KOMŞUNUN ŞİKAYETİ
Biri, Resul-i Ekrem (s.a.v)'ın huzuruna geldi ve
- Bana eziyet ederek huzurumu bozuyor' diye komşusunu şikayet etti.
Resul-i Ekrem (s.a.v):
- Tahammül et ve komşunun gürültü patırtısına aldırma, belki gidişatını
değiştirir, buyurdu.
Bir müddet sonra ikinci defa gelerek şikayet etti. Resul-i Ekrem
(s.a.v)
bu kez de tahammül et buyurdu.
Üçüncü defa geldi. ve
- Ya Resulallah, benim bu komşum gidişatını düzeltmiyor, beni ve ailemi
rahatsız etmek için gerekenlerin hepsini yapıyor' dedi.
Resul-i Ekrem (s.a.v) bu defa ona
- Cuma günü, ev eşyalarını dışarı çıkar, yoldan gelip geçen halk
görsün.
Halk, sana 'niçin ev eşyalarını buraya döktün?' diye soracaktır. 'Kötü
komşunun elinden' diyerek şikayetini bütün halka söyle.
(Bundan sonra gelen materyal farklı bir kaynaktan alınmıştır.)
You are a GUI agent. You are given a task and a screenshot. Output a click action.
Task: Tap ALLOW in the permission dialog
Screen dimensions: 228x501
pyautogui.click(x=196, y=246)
Şikayetçi aynısını yaptı, eziyet eden komşu ise peygamber daima
tahammül
et diyecek diye, hayal ediyordu.
Halbuki zülmün def edilmesi hukukun müdafaası hususunda İslamiyetin,
mütecavize saygı göstermeyeceğini bilmiyordu. Böylelikle herkesin
huzurunda
rezil olacağını sezen eziyetçi komşu, konuyu öğrenince yalvarıp
yakarmaya
başladı ve adamın, eşyasını evine taşımasını rica etti. Aynı zamanda
komşusunu
incitecek şekilde bir şey yapmamaya söz verdi.